Factors determining the activity of ischemic heart disease.

Transient regional myocardial ischemia appears to underlie symptoms such as angina pectoris and represents a key pathophysiologic step, since it is an objective marker of disease activity and is capable of causing disabling symptoms and damage to left ventricular myocardium. A study of the characteristics of transient ischemia in and out of the hospital has shown that symptoms are an inconsistent underestimation of these events. Ischemia is generally prolonged, mostly asymptomatic, and usually accompanied by a regional decrease in myocardial perfusion. Studies out of the hospital have also shown that these episodes are frequently triggered by a wide range of ordinary everyday activities.

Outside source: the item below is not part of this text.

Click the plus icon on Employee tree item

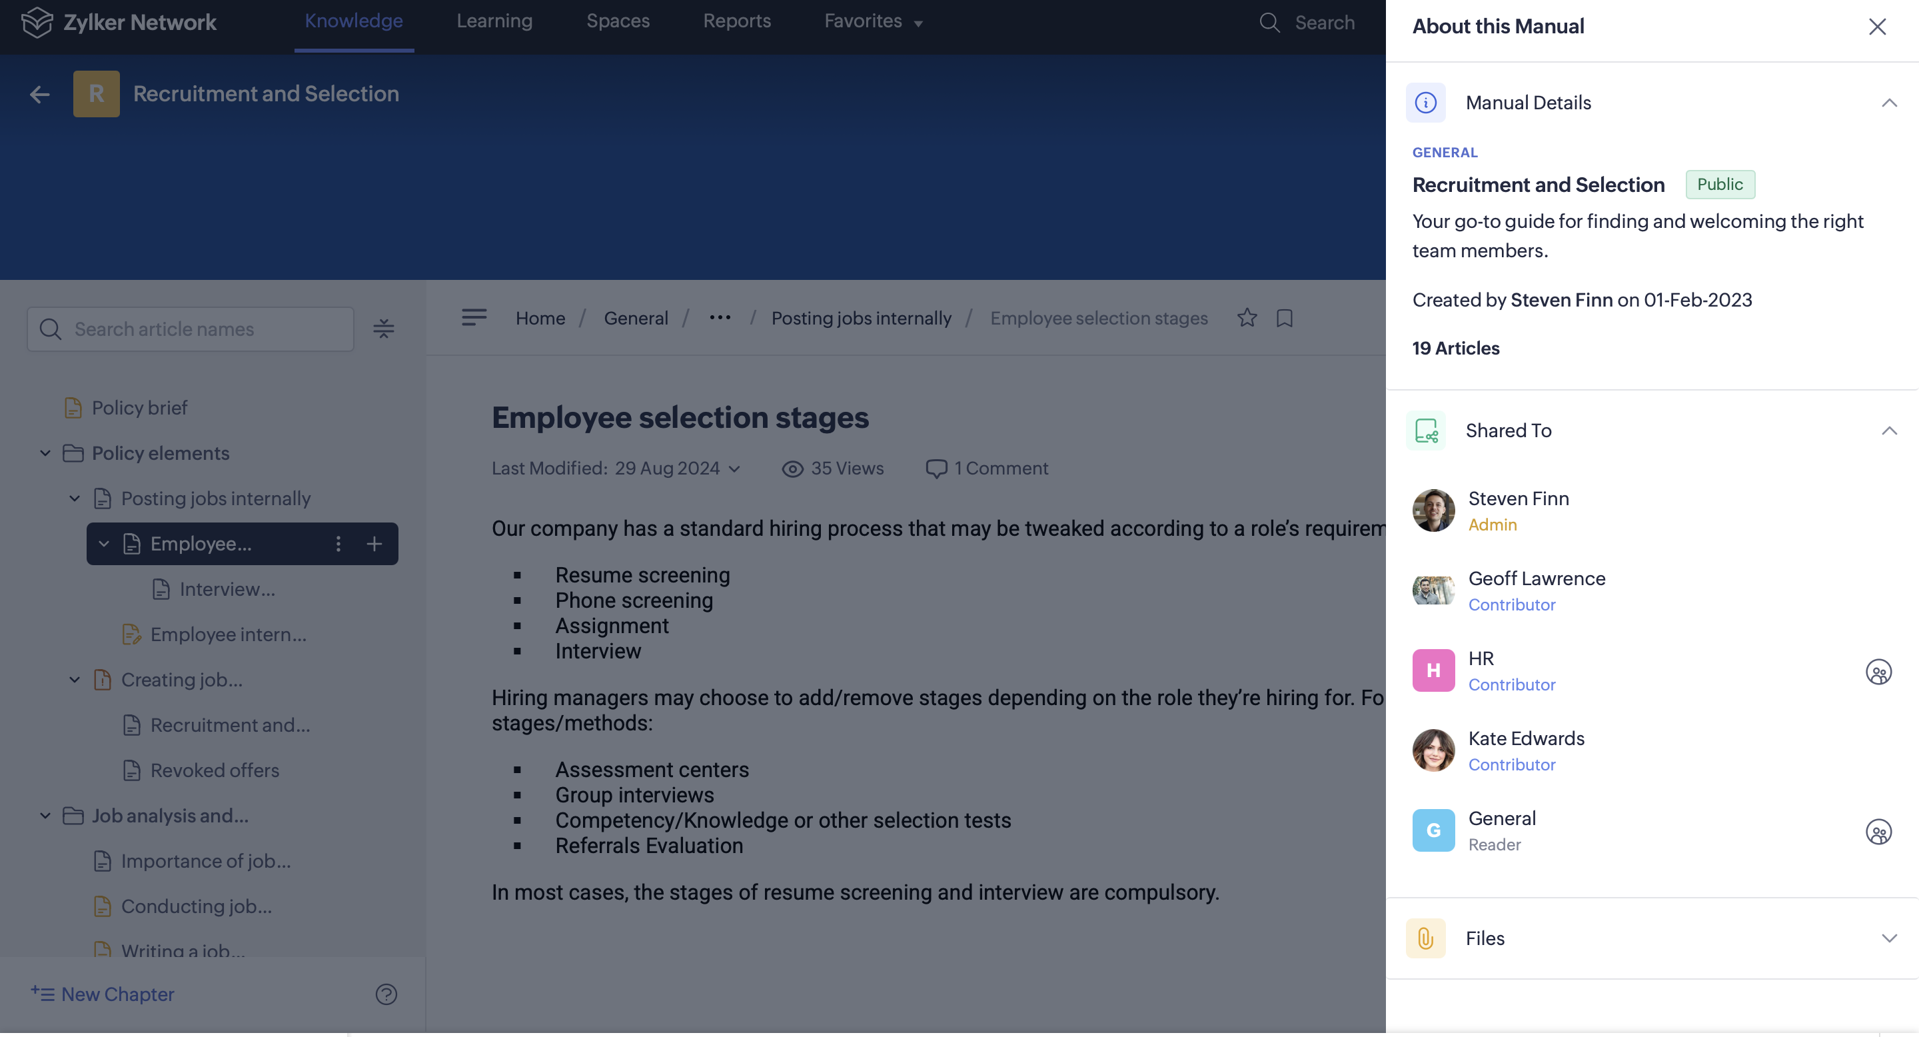click(375, 544)
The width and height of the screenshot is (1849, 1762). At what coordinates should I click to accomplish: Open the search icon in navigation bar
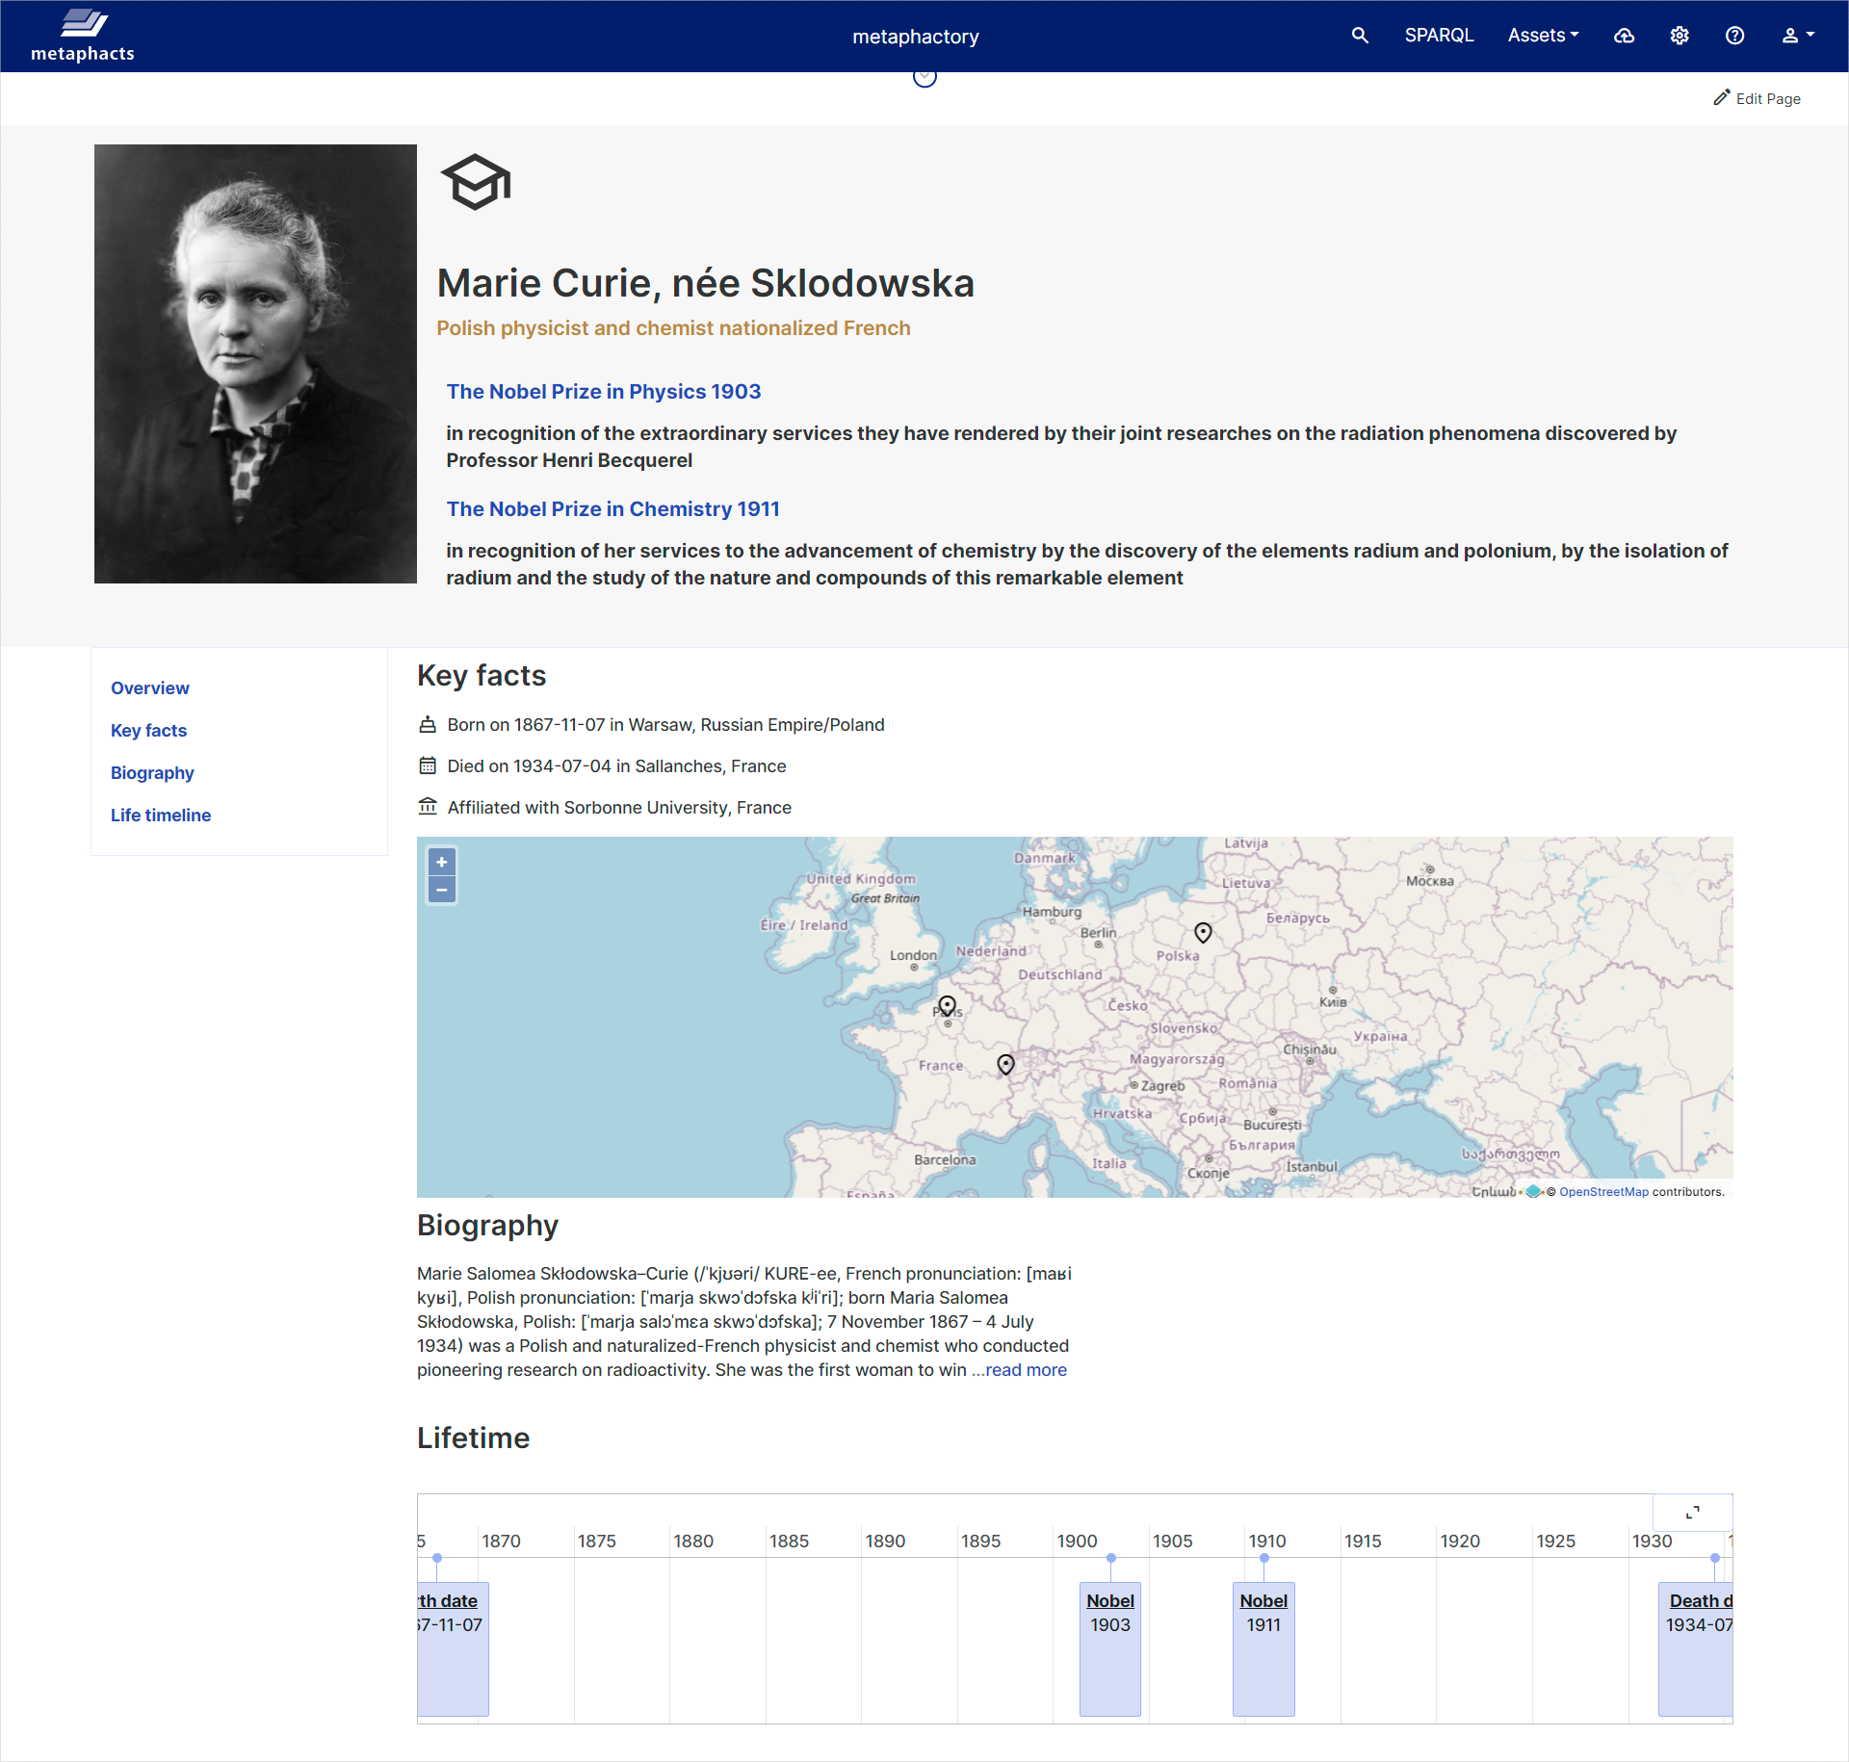click(1360, 36)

These new features of transient ischemia are worth noting when searching for relevant causes that are present during everyday life and when trying to choose more rational therapy. More detailed studies of patient activity have shown that different levels of mental arousal are the most common triggering mechanism causing ischemia out of the hospital. In addition, the occurrence of transient ischemia during everyday life displays a circadian rhythm, with an increase and peak occurrence between 6:00 A.M. and 12 noon each day. The day-to-day variability of ischemia is marked, indicating functional disturbances of coronary stenoses against a background of a severe reduction in cross-sectional area. The examination of proximal stenoses has shown that the reduction in cross-sectional area is usually underestimated by conventional angiography; pressure gradients across coronary stenoses are common and, with reduced poststenotic blood pressure, can jeopardize perfusion; disturbances of vessel caliber and antegrade flow can accompany many of the ordinary everyday activities known to trigger ischemia detected in Holter tapes studied out of the hospital; and there is clear-cut evidence of endothelial dysfunction in these patients, with reversal of the normal dilator response to acetylcholine and paradoxical constriction of stenoses. This evidence of endothelial dysfunction in humans could be central to the problems of atheromatous narrowing, thrombus, and disturbed vasomotion.